Une Question de Vie ou de Mort

 Une Question de Vie et de Mort  est le dernier film produit par le Ministère de l’Information que tournèrent Powell et Pressburger. Il devait célébrer l’entente anglo-américaine au sortir de la guerre.

Quoiqu’il n’y paraisse pas, justement à cause de tant de films de guerre, Powell a toujours été attiré par le fantastique, a toujours pensé que le cinéma était un art de l’illusion et de la fantasmagorie. Il écrira dans son autobiographie « les films documentaires transforment la poésie en prose. » Du Voyeur , dont on a plus qu’exagéré la perversité, comme si les reproches que le film avait essuyées à l’époque étaient parfaitement fondées et légitimes, Powell voyait lui une « rêverie », un film de symboles et d’intimité. Le sordide, le vérisme, ne l’ont jamais attiré.

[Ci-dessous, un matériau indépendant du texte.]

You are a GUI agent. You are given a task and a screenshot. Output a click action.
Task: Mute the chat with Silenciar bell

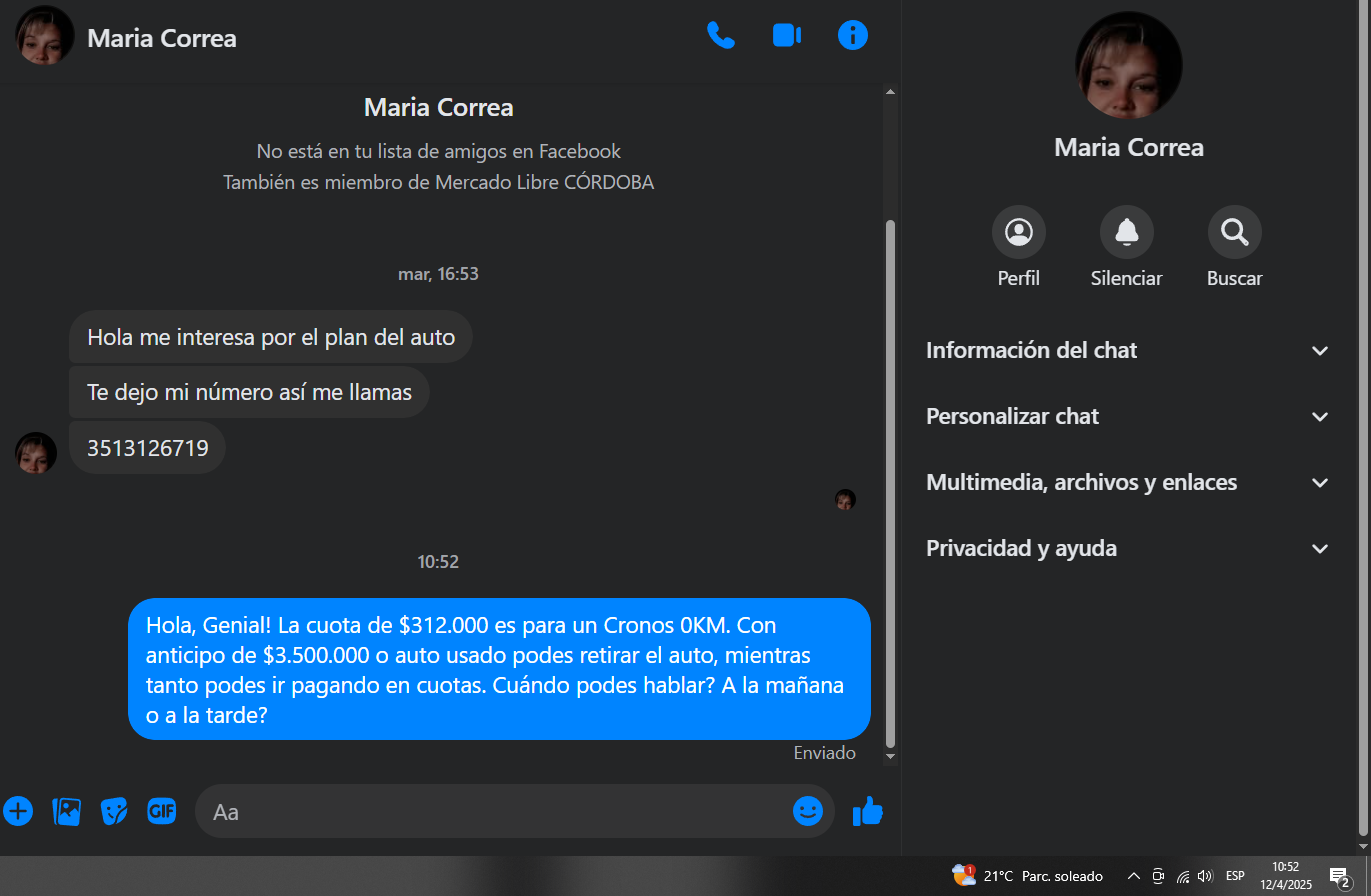[x=1127, y=247]
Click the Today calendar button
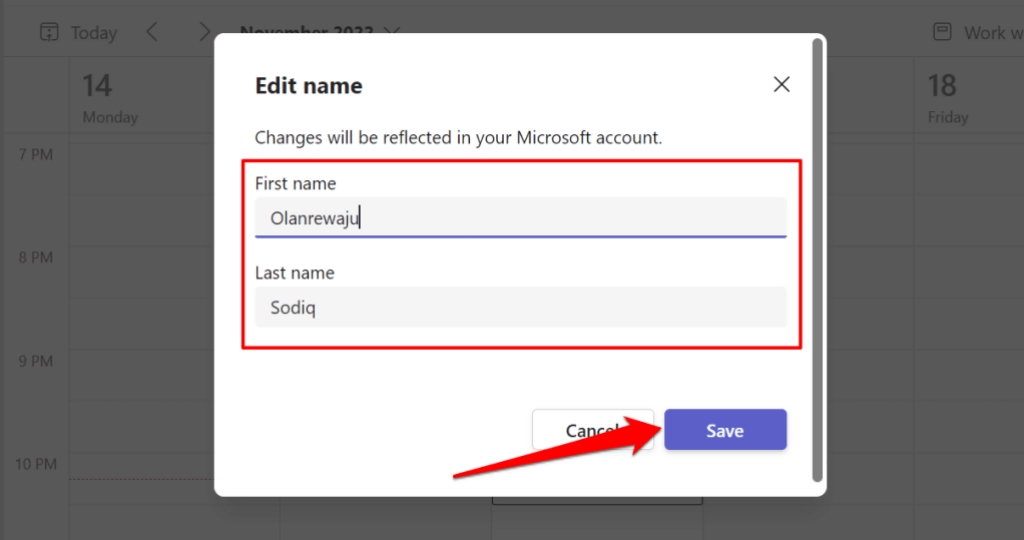 coord(79,33)
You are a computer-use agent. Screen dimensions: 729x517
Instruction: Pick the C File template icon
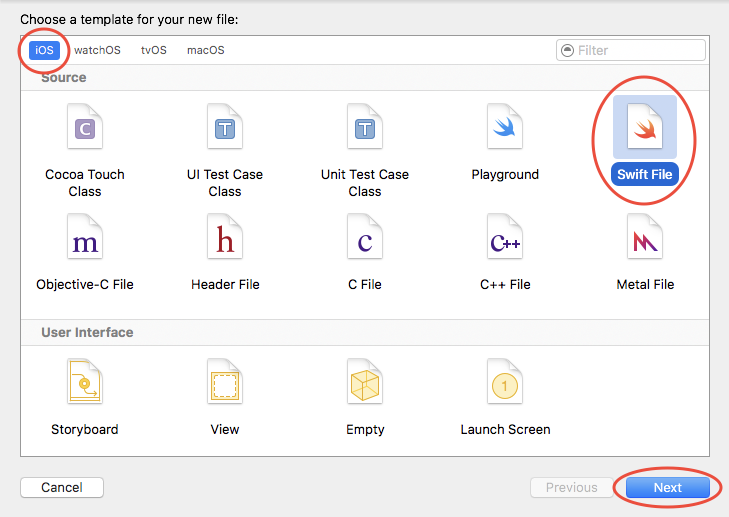[x=364, y=238]
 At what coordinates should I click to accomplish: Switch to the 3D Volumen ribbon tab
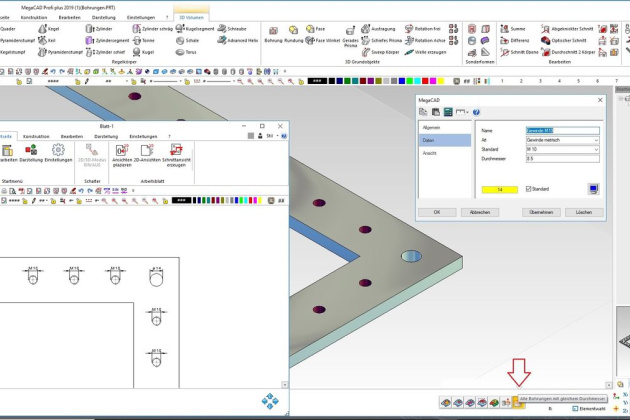pos(188,18)
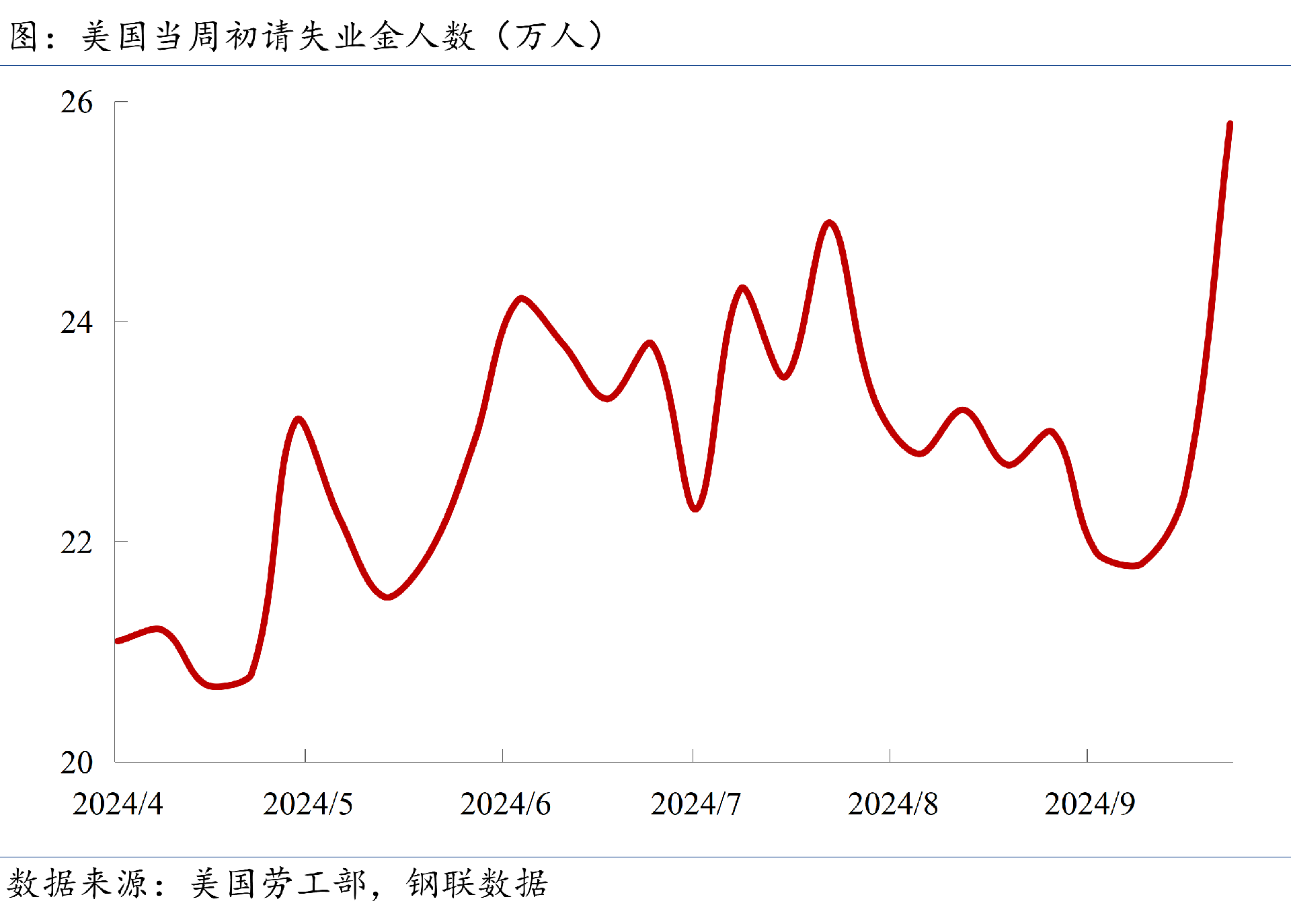Screen dimensions: 1291x924
Task: Click the lowest trough of red line
Action: pyautogui.click(x=217, y=686)
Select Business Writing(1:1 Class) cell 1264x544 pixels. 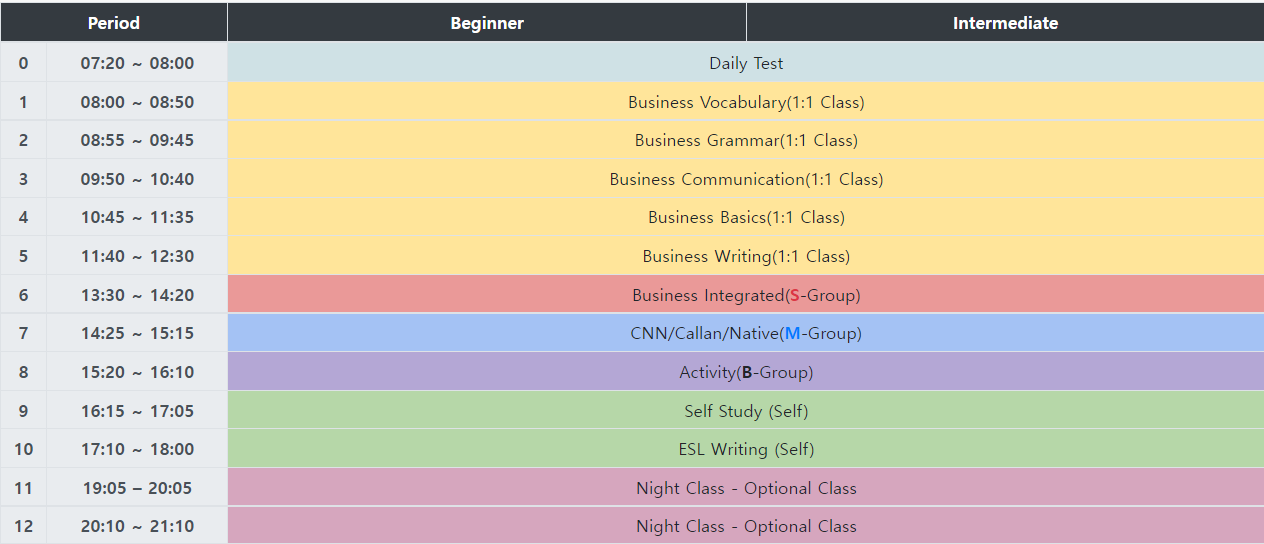(x=746, y=256)
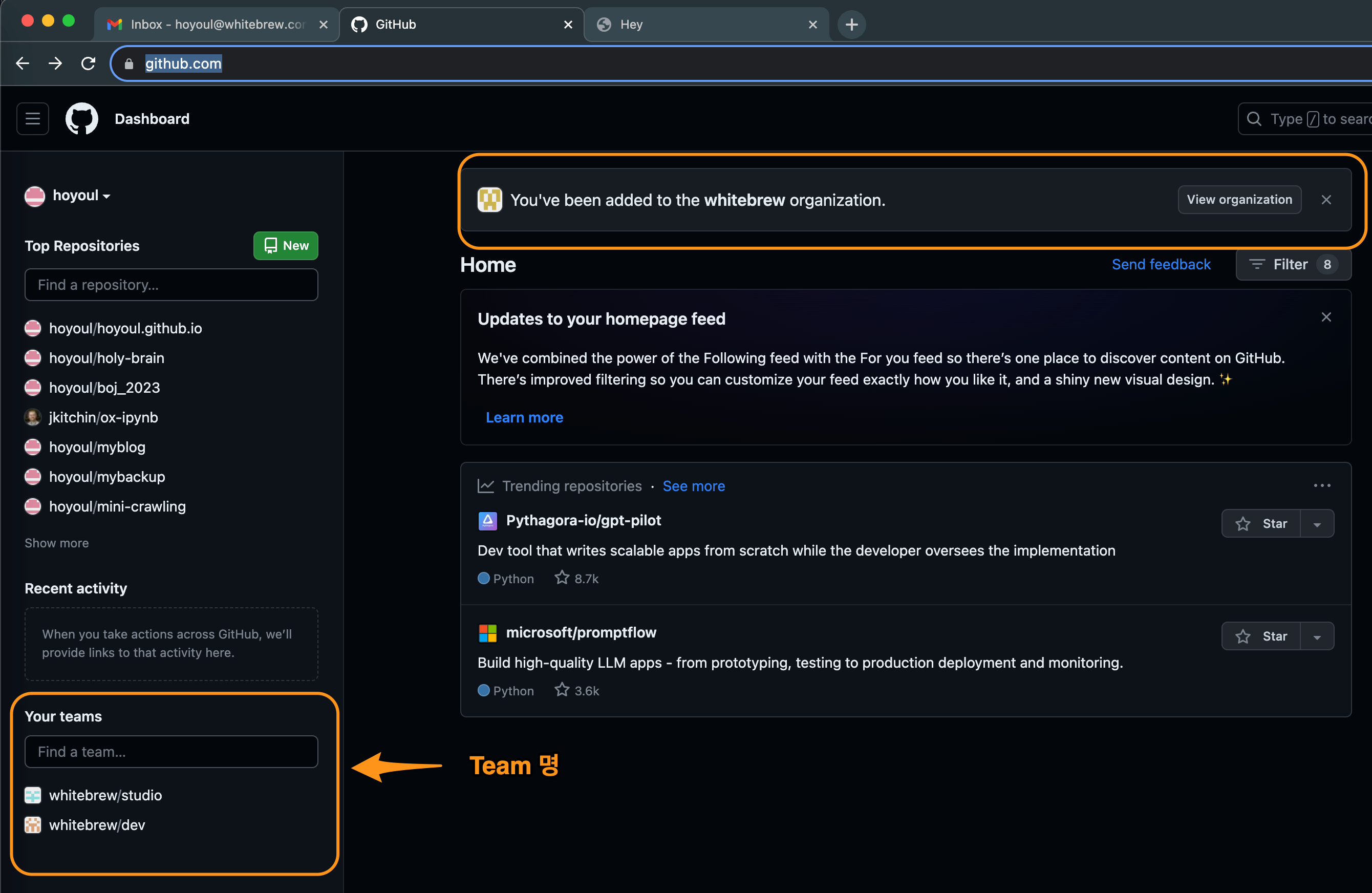Viewport: 1372px width, 893px height.
Task: Close the homepage feed updates card
Action: pyautogui.click(x=1326, y=317)

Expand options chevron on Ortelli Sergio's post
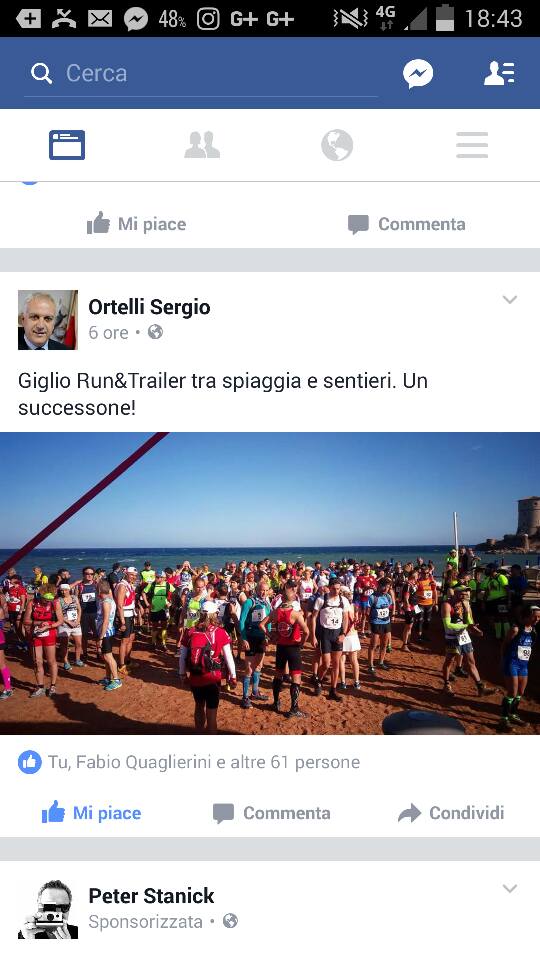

Avec Une Question de Vie ou de Mort , il s’enthousiasme à l’idée d’une histoire surréaliste, mettant en scène l’au-delà et l’ici-bas, confrontant le noir et blanc et la couleur selon qu’on est du côté de la vie ou de la mort.

Le film raconte l’histoire d’un aviateur ( David Niven ) sur le point de se briser en mer qui passe un dernier appel radio. Dans ce moment étrange, de mort inéluctable et imminente, se noue un dialogue entre l’aviateur – héroïque et détaché – et l’opératrice radio ( Kim Hunter ) qui reçoit l’appel. Ils tombent amoureux. L’avion se crashe. Le hasard – en fait le fog anglais – fait que l’aviateur ne se rend pas au paradis – l’émissaire céleste missionné pour accompagner les morts dans leur nouvelle existence ne le trouve pas – et bénéficie d’un sursis terrestre qui lui permettra de rencontrer l’opératrice. De là se construit tout une problématique où il est sollicité par en haut où est sa place, retenue par en bas où il veut rester.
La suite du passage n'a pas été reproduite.